■ Task prompt
Copy each line of the records below that mentions the word "agent".

[Saved entries]
──────────────────────────────

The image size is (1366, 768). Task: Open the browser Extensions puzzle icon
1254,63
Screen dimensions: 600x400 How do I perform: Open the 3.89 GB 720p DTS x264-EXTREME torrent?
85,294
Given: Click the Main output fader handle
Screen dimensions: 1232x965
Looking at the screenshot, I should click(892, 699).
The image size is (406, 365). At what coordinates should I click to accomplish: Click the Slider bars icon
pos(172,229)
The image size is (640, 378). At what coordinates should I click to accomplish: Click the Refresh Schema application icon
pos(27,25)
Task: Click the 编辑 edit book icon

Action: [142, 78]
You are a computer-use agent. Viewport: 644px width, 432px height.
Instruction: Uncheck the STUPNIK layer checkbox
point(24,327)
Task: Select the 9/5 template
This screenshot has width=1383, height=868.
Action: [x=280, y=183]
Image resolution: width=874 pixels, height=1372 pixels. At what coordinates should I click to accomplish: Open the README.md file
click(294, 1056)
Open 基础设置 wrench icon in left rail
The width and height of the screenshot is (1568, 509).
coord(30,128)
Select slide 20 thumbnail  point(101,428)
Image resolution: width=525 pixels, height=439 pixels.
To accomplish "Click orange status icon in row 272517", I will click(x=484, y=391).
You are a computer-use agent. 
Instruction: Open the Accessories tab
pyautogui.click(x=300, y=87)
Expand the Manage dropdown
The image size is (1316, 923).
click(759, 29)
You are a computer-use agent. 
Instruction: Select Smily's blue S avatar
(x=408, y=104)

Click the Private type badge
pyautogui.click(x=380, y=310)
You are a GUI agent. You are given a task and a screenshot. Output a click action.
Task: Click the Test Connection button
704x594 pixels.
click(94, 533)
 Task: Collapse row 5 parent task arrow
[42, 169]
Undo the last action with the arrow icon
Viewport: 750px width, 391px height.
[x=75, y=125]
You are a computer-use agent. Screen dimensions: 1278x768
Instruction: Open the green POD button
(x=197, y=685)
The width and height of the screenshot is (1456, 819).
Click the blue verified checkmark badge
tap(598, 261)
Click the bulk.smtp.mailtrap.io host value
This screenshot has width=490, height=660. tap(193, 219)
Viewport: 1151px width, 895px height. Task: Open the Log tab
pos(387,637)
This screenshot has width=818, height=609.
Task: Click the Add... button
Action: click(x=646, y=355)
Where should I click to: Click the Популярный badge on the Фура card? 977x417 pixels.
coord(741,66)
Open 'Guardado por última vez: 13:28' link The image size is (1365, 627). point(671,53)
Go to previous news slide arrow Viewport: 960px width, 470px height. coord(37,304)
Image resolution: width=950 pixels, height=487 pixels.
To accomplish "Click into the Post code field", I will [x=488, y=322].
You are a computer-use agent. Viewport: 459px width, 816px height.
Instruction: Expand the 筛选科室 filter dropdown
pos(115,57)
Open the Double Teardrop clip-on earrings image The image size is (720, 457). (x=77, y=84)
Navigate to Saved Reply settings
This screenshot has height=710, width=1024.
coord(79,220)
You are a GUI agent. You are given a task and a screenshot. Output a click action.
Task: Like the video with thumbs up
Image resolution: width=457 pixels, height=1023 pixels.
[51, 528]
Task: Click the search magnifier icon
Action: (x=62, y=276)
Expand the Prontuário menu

──────────────────────────────

■ Answer space
You are a computer-use agent. Viewport: 644px width, 432px height.
You are a computer-use agent. 
You are a computer-use agent. 
You are a GUI agent. You are given a task and a screenshot. Output a click action.
You are a computer-use agent. Screen dimensions: 1278x768
You are a computer-use agent. Viewport: 459px width, 816px height.
You are a GUI agent. You are given a task and a screenshot. Output a click action.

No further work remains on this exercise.